The Rent Is Too Damn High
In this economy, finding a new home is a brutal, demoralizing slog due to limited housing stock and surging demand, particularly in big cities.
A man in Berlin, Germany claims to have radically expedited this process by using ChatGPT after fruitlessly searching for a new apartment to rent for four frustrating months.
28-year-old coder Daniel Dippold had almost given up trying to find a suitable apartment for himself and his girlfriend when he came up with the idea to meld his coding knowledge and ChatGPT to help him accelerate the search process, according to Insider.
"When I was really exhausted looking for a flat in Berlin, I figured, 'Hey, can I build something that makes it easier for me potentially with GPT?'" said Dippold, who started venture capital outfit EWOR.
After narrowing down a shortlist of possible units, Dippold finally found two suitable places for him and his girlfriend — demonstrating an excellent use case of the tech.
After asking ChatGPT for various suggestions, the program came up with the idea of putting together a list of property managers in the city. He then asked ChatGPT to generate code for a web scraper that can collect names and contact information of both private and public property managers.
From there, he was able to create a database of more than 100 property management firms.

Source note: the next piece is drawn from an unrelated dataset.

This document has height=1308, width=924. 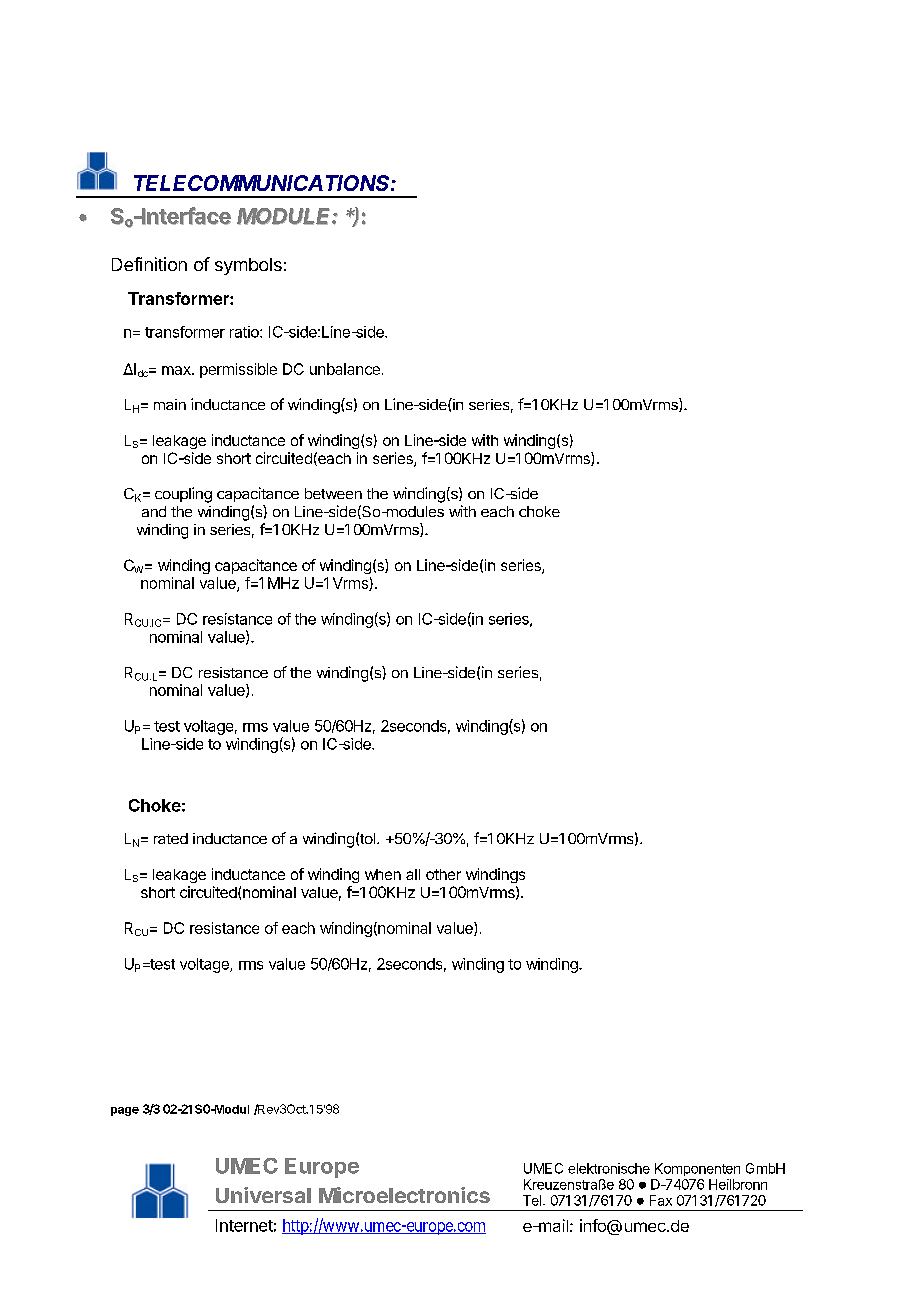 I want to click on rated, so click(x=171, y=838).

He emailed each contact in German, a process that had to be done manually because ChatGPT is more suited for English. Dippold had ChatGPT generate code to send an automatic response to each property manager, further accelerating the process. Each automatic response "would include personal documents like their passports and pay stubs," according to Business Insider.

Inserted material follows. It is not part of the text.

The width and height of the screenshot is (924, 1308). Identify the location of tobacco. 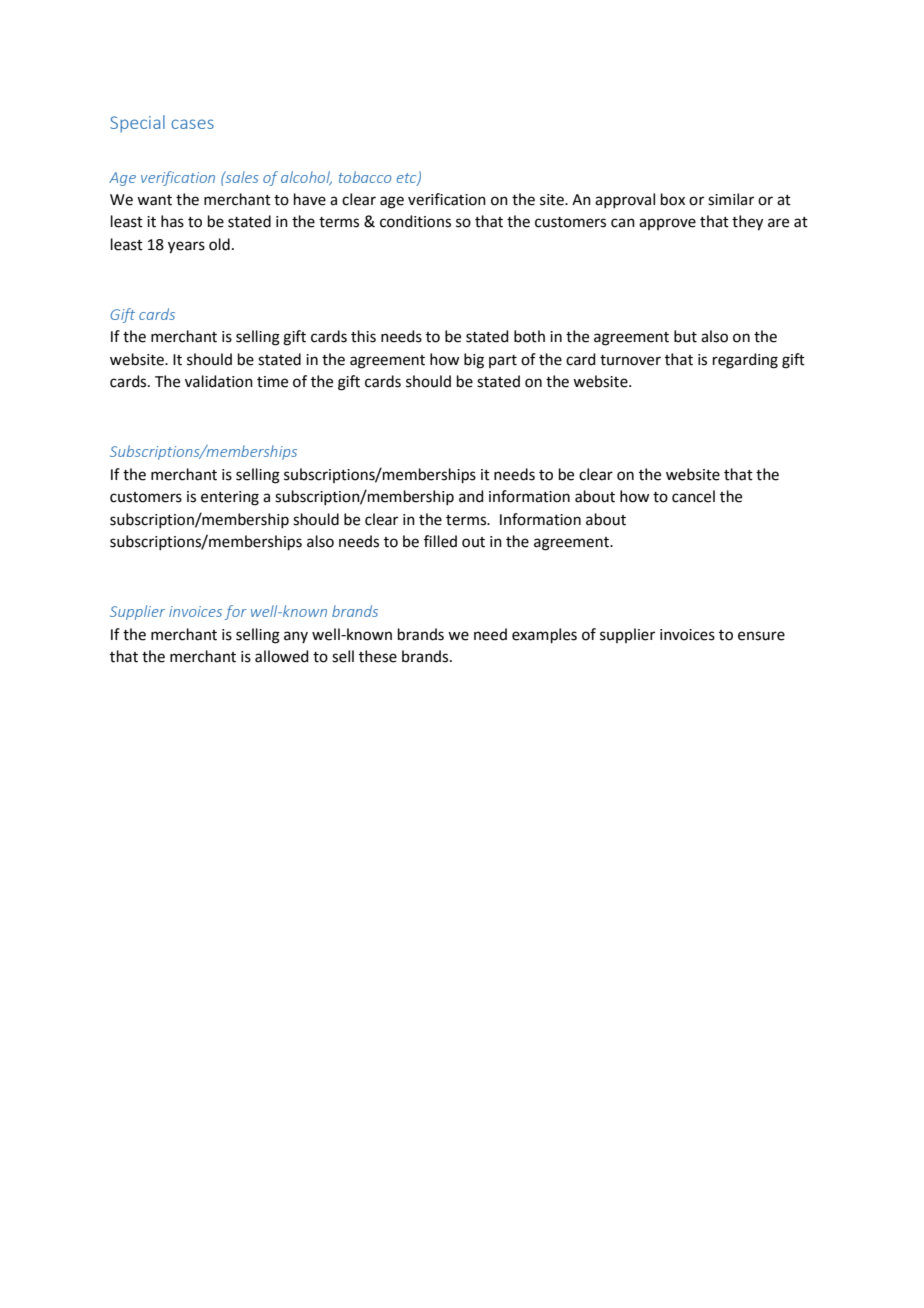
(365, 177).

At the time of writing, Dippold and his girlfriend are still deciding between two possible apartments, both of which have already accepted their applications.
Though this ChatGPT-powered process was relatively pain-free, Dippold conceded that the program was not perfect. For instance, the chatbot came up with impractical suggestions, could only deal with brief prompts, and generated error-ridden code.
But it's a creative way to make use of the tech nonetheless. And it actually proved effective.
"I would definitely do this again," Dippold told Insider.